Two years ago, Princeton University announced The Next Forever, an effort to tackle climate change by combining professional theater with the sciences and arts on campus. This spring, the first two public events of the three-year pilot project took place in Princeton.
The joint effort by the Lewis Center for the Arts, the High Meadows Environmental Institute (HMEI), and New York City-based theater company The Civilians aims to bring artists and hard and social scientists together to produce effective yet digestible environmental storytelling. Its name comes from a quote by a former Canadian mayor who said society will be dealing with climate change for “the next forever.”
As environmental research comes under attack, “creative storytelling … will continue to be important … for expanding human understanding and connection to environmental themes/issues,” HMEI Executive Director Katharine Hackett ’79 told PAW via email.
Marion Friedman Young ’00, executive director of the Lewis Center, added, “In the midst of cuts across the board within the sciences and humanities, finding bridges between the two, which I think this program does so well, also feels incredibly important.”

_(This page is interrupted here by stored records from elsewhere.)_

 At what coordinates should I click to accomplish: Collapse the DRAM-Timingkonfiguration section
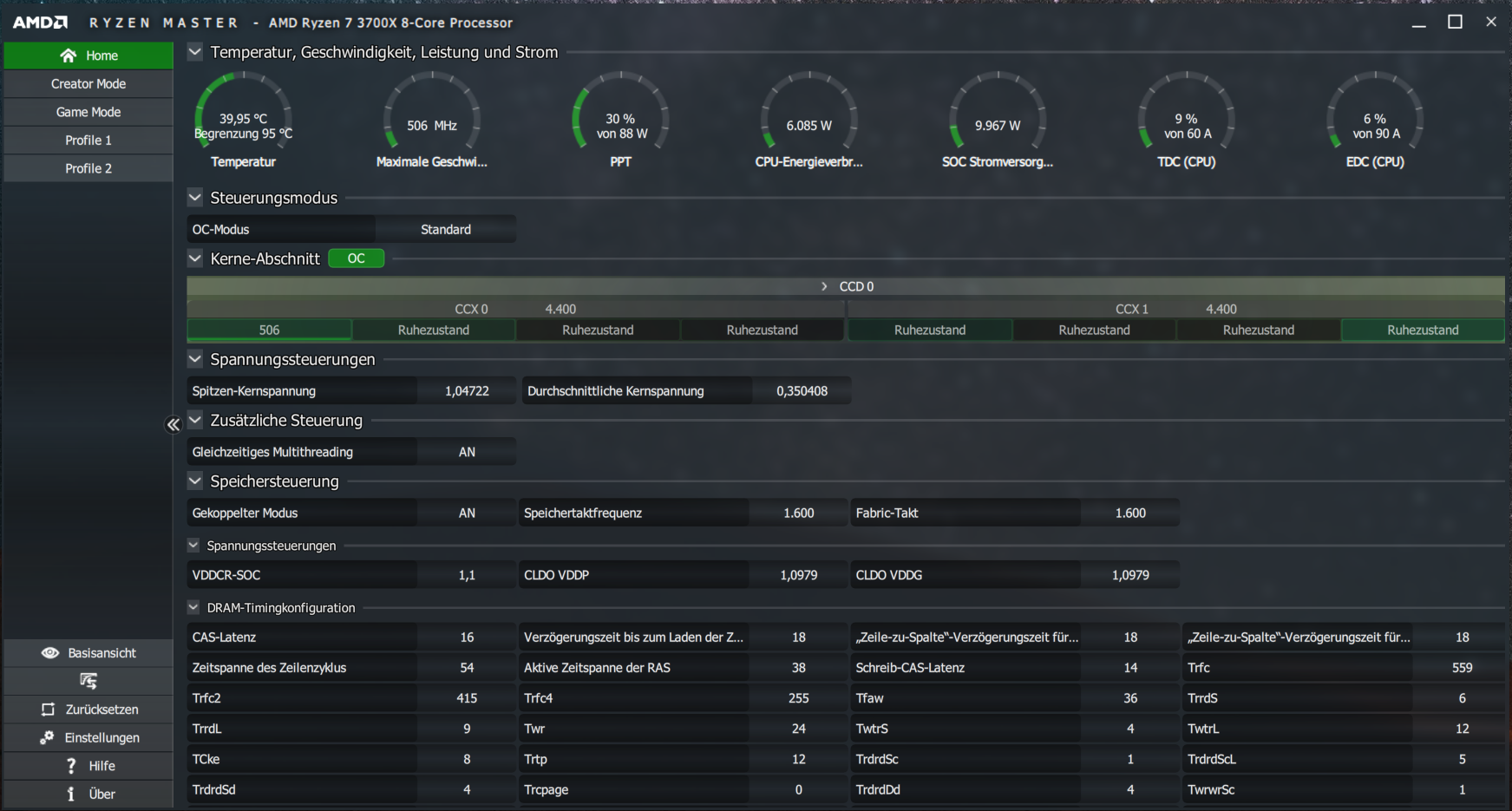(x=193, y=607)
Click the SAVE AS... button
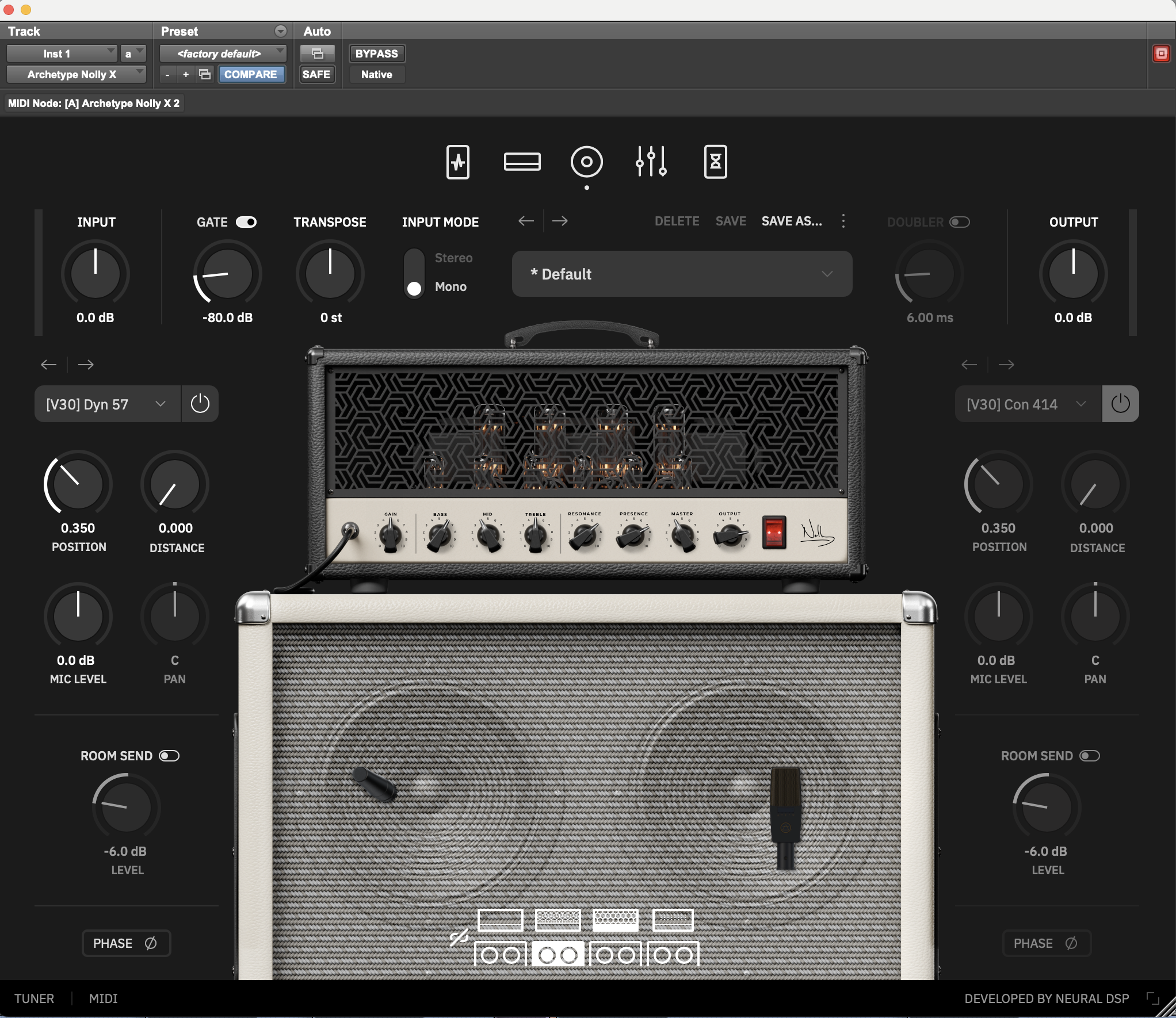Viewport: 1176px width, 1018px height. (792, 221)
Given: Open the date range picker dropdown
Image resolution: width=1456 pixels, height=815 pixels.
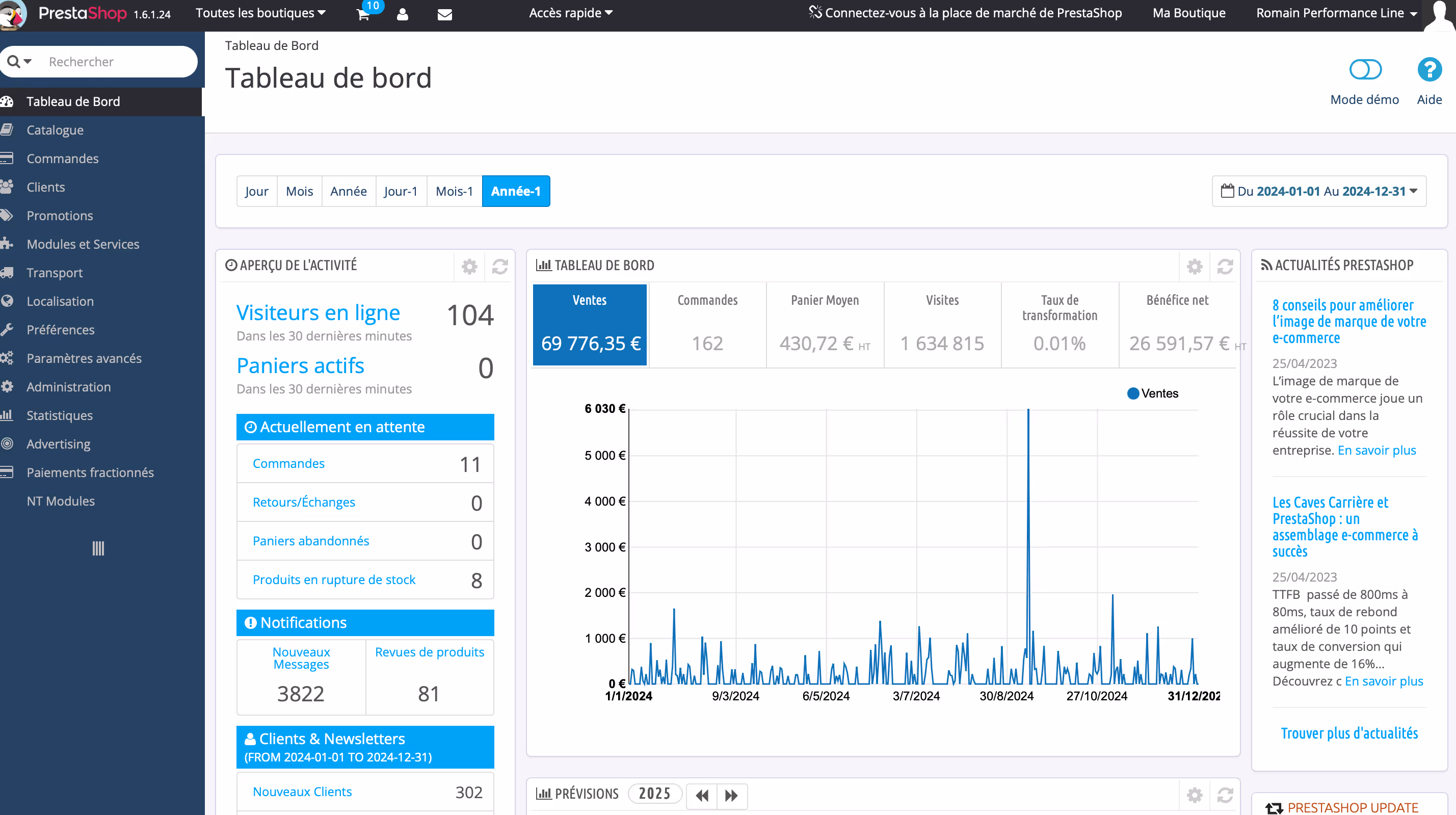Looking at the screenshot, I should pos(1319,191).
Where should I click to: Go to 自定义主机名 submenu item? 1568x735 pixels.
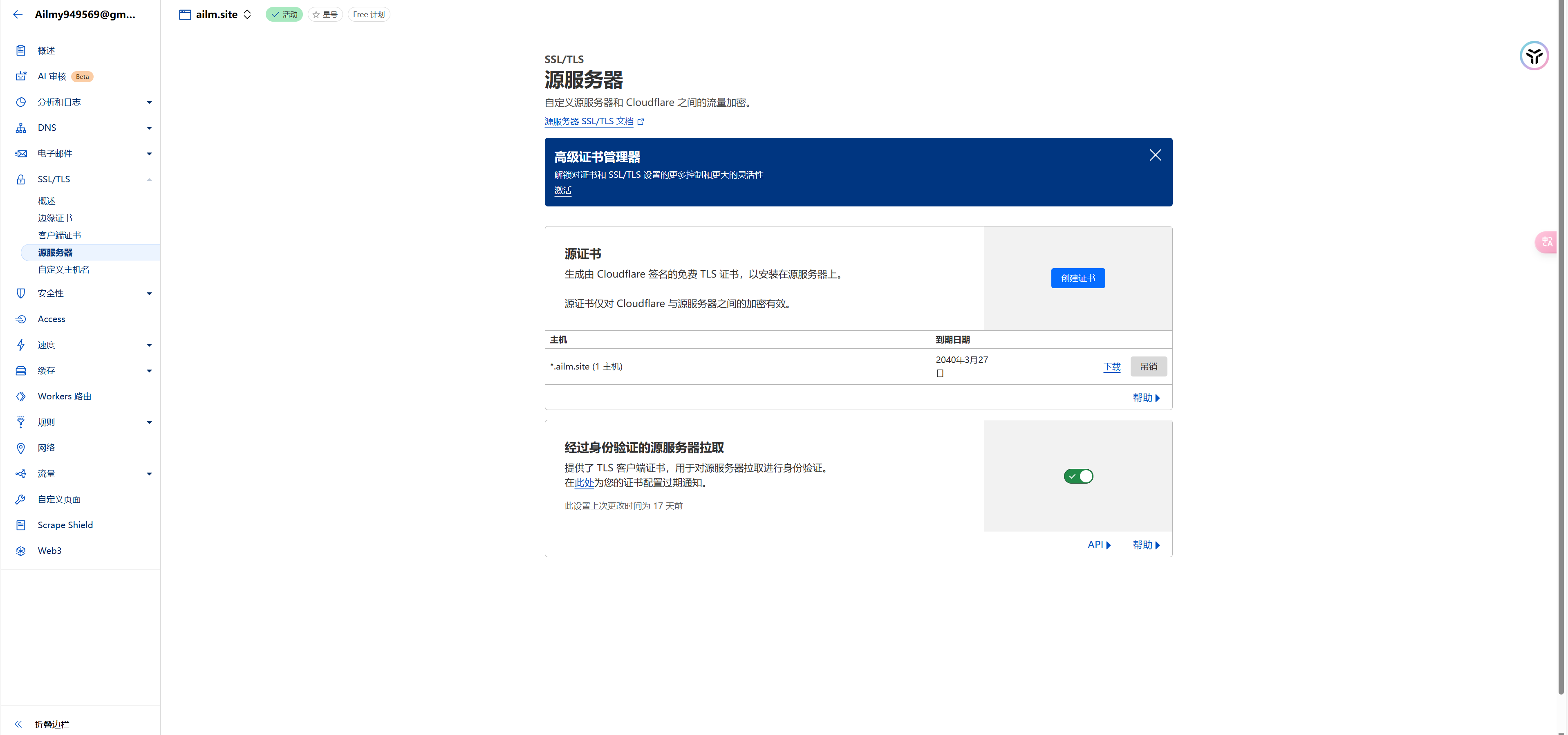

“When I pitched this project, I was like, ‘This is one of my crazier ideas.’ So, I am grateful for the investment and the risk-taking.”
— AriDy Nox
2023-24 artist-in-residence
The Next Forever launched in June 2023, but the roots date back to 2009-10, when playwright Steve Cosson and the late composer Michael Friedman, both of whom were with The Civilians, came to what is now HMEI as Barron Visiting Professors in the environment and the humanities. Their environmentally themed musical, The Great Immensity, which has a song titled “The Next Forever,” premiered in Princeton in 2009 and later ran in New York.
“We saw the potential. We saw the excitement. We saw what [The Great Immensity] brought to campus,” said Hackett. But those involved also realized “we could take it further.”
Cosson, now a visiting lecturer in theater and artistic director of The Civilians, is carrying forward what he and Friedman, who died in 2017, started. He works in tandem with Hackett and Friedman’s sister, Young, who previously was managing director of The Civilians.
“Personally, that I get to bring my brother’s voice back into the room … to call back his memory is a very nice, unique thing,” said Young. “He’d really like that we’re doing this.”
Since the summer of 2023, two “theater makers,” in the University’s words, per year have been awarded commissions for original environmentally focused works; they also spend time on campus as artists-in-residence.
AriDy Nox, one of the first two artists selected, told PAW their two weeks at Princeton greatly influenced their work, Why Y’all Hate Earth So Bad? HMEI arranged conversations with environmental experts on campus, and those interactions led to more interviews with students, postdocs, and faculty, according to Nox. After every interview, their work evolved.
Nox also attended University events and said one breakthrough occurred after they saw a poster for a talk on participatory design, a topic that looked “vaguely related,” which ended up becoming “so baked into the piece.”
On April 21, Nox and Kareem Fahmy, the other 2023-24 artist-in-residence, spoke about their progress at a public presentation.
Rather than a staged production, Nox expects their end product will be a guidebook on how to organize hyper-locally focused workshops that ask attendees to imagine themselves as ancestors who must explain the state of the world to their future descendants. Nox hopes scientific experts will be included in each session.
“When I pitched this project, I was like, ‘This is one of my crazier ideas,’” Nox told PAW of The Next Forever commission. “So, I am grateful for the investment and the risk-taking.”
“I didn’t just want to do the thing I could do without a commission; I wanted to do something that’s very ambitious,” Fahmy said at the event.
Eight actors read about 40 minutes of Fahmy’s 140-page, fully drafted play, Riparian Rights, about water scarcity around the Nile River. He plans to continue researching and rewriting.
Nox, Fahmy, and the 2024-25 artists-in-residence — Kate Tarker and Kate Douglas — have also been guest speakers for an environmental storytelling course co-taught by Cosson that tasks students with writing environmental works.
Collin Guedel ’26, a geosciences major who took the class when it was first offered in spring 2024, told PAW at the time that one of the biggest challenges is to “get people inspired to action, hoping your audience listens and feels like they can do something, while also … not making it a blame game” of individuals.
“These are complicated, and in many ways, threatening topics,” said Hackett.
Earlier in April, McCarter Theatre held a workshop for The Gulf, a play Cosson is writing using verbatim quotes from interviews he conducted with people affected by industrial pollution. Afterward, Cosson and Eric Tate, a professor of public affairs at the School of Public and International Affairs who studies water resources and disasters, discussed climate change and The Next Forever.
“Scientific terms … don’t resonate,” Tate said. “This is why I think art is, storytelling is, so critical.”